The Teeth in the Tide

Home > Other > The Teeth in the Tide > Page 22
The Teeth in the Tide Page 22

by Rebecca F. Kenney


  Rake got to his feet, picking up his shirt. “I know. I beg your forgiveness.”

  No one spoke during their walk down the hill to the hawk-master’s house. Jazadri ushered Rake into the front room, and Kestra slipped past them, through the sleeping chamber and into the large, open space where Takajo kept his birds. Some might have found the smell off-putting—offal and feathers, old wood, fish bones, and bits of half-eaten meat; but to Kestra it smelled like childhood. Like refuge. Her mother wouldn’t leave the hill, so when Kestra wanted space, or sounds other than Lumina’s doleful lectures and the clatter of pots, she came to the aerie.
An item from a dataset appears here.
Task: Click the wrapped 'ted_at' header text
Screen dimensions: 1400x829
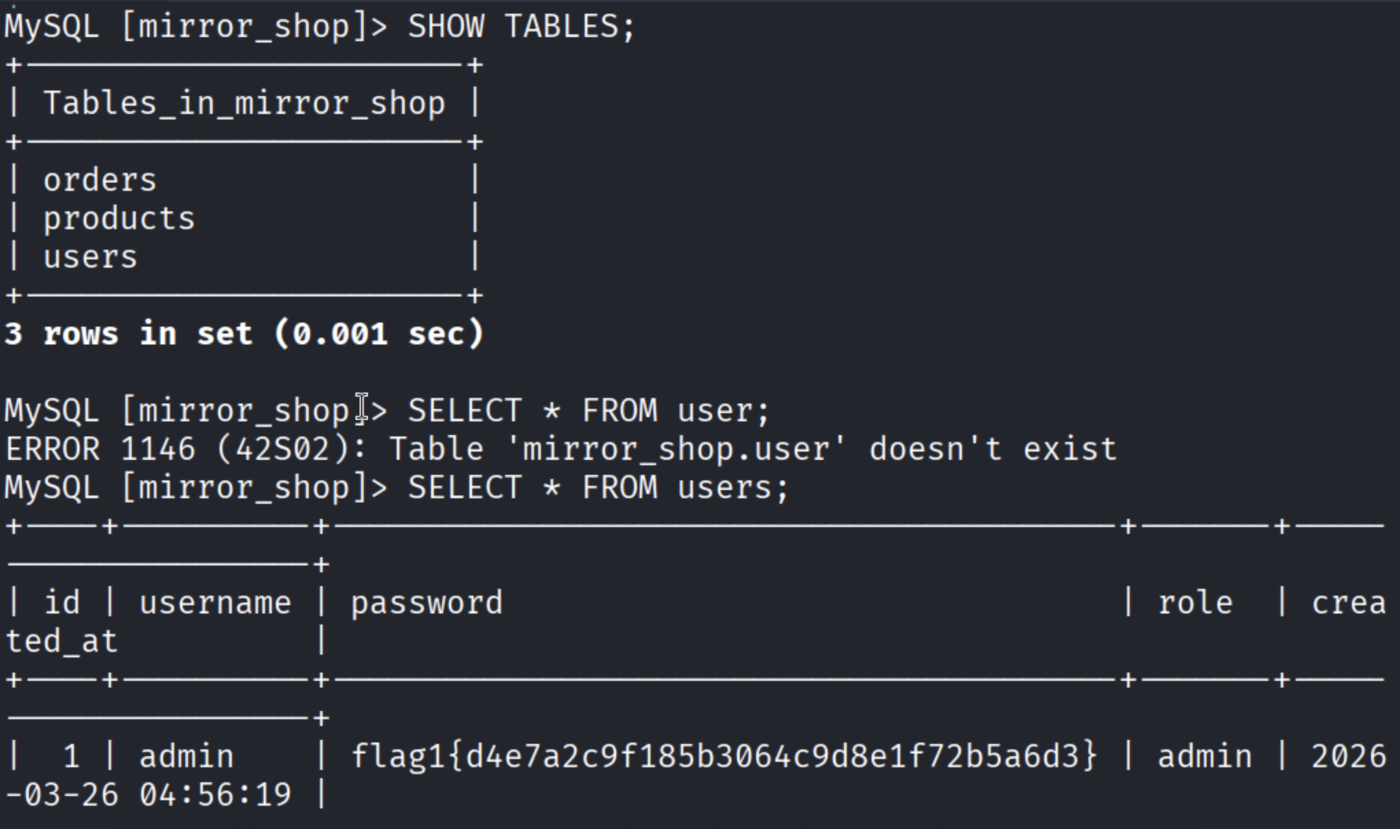Action: 62,642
  She walked between the cages and perches, murmuring to the birds who perked up at her passing. Her eyes flicked over the row of tiny hawk hoods and tethers, hung neatly on pegs; and below those, the leather bracers, gloves, and shoulder coverings that Takajo used to protect himself from prying talons. Idly she fiddled with the training toys in the wooden box by the back door—fake fish, spring-loaded rabbits, false octopus tentacles made from rubberplant stems.
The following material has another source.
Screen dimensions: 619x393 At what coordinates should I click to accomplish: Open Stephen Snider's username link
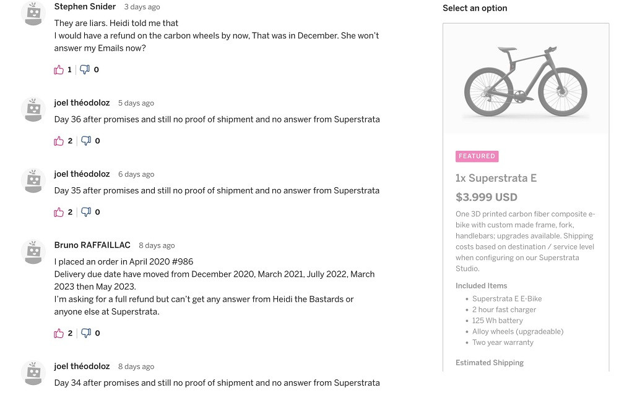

  Takajo was in the yard beyond the back door, cleaning up the training area. He siphoned filthy water from one training pool into a narrow half-pipe that ran out under the fenced enclosure and down to the sea-wall, where it spilled through a hole and emptied into the surf.
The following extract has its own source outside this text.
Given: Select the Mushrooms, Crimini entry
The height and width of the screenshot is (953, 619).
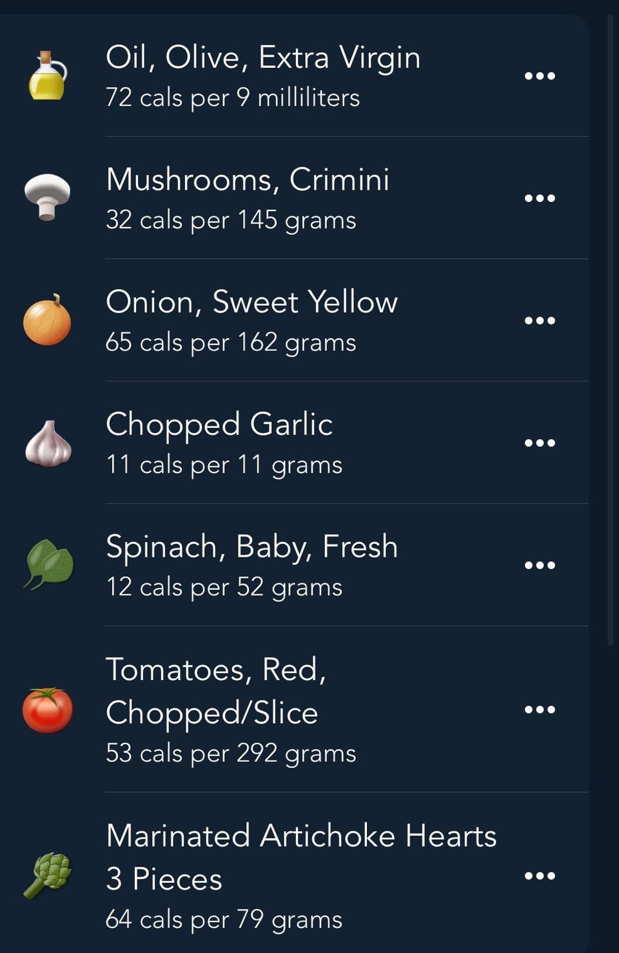Looking at the screenshot, I should [x=294, y=197].

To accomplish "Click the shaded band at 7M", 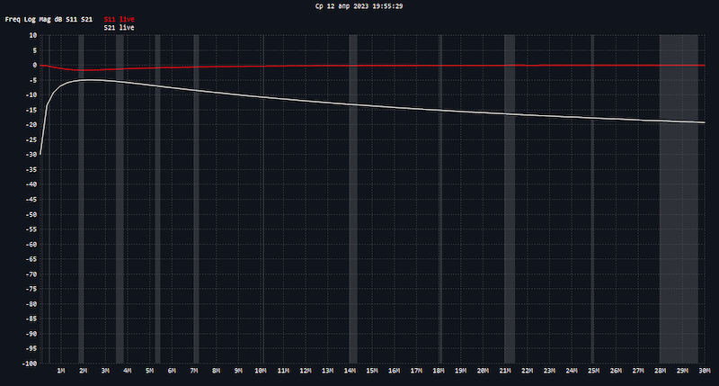I will tap(195, 198).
  He bent his head to Kestra, a brief acknowledgement of her presence, and she hopped onto a barrel to watch him work.

  “The monster went crazy this evening,” she said. “He nearly ate Jaza.”

  Takajo did not raise his eyes. “What did you do to set him off?”

  “What did I do? Nothing. Why do you assume that I did something? He’s a beast, Takajo. Eating flesh is what he does. It’s written on his bones.”

  “I thought you were smarter than that, little hawk.”

  Kestra pressed her lips together, but after a minute of silence, she gave in. “Mai touched him, just below the waist. She said he went into an odd state after that—a kind of panic. And then Jazadri said something—called his bravery into question. So he attacked.”

  “That would do it.”

  “Why are you defending him? He scared all of us. He could have hurt Mai.”

  “Not defending, Kestra. Understanding.” He faced her, the hard lines of his features sharpened by the gleam of the nearby lantern. “I love you like a daughter, child, but your imagination needs exercise beyond the kitchen and the garden. Think about the tale he told, especially the truths he did not speak. Try to imagine the depth of the pain he has endured.”

  “I know.”

  “But you don’t know. And you won’t let yourself truly feel it. Come.” He led her back inside, to a cage in dark corner. A half-grown hawk fluttered brokenly across the cage floor, its eye scarred and its wing bent. Snatching a scrap of meat, Takajo held it to the creature’s chipped beak, and the bird gulped down the food.

  “What happened to it?” Kestra asked.

  Takajo cupped the hawk in his palm and passed it to Kestra. It settled into the hollow of her hands, nudging her thumb with its beak. “An attack while it was out hunting. It was barely able to return to me, and it has not flown since. The mermaids broke its body and dulled its spirit. In this way, the bird and the boy are not so different.” Takajo’s eyes, shadowed under his heavy brows, bored into Kestra’s. “I have been wondering what to do with it. And now I will leave that choice to you.”

  Without another word, he strode back outside.

  Kestra stared at the bird—soft feathers coating a warm body, the tiny heart beat-beat-beating against her palms. She tilted her hands, watching the flare of the damaged wing as the creature tried to balance itself, tried to fly. Failing, it pecked her thumb sharply with its broken beak, drawing a dot of blood.

  The hawk was half-blind. Damaged. Useless for hunting. Good for nothing but hopping about, snapping impotently at anything that alarmed it.

  A mercifully quick end was best.

  Kestra shifted the bird into one hand, her fingers finding its neck, just below the head. One twitch, and it would be over. She’d killed the mermidon Scythe with less hesitation.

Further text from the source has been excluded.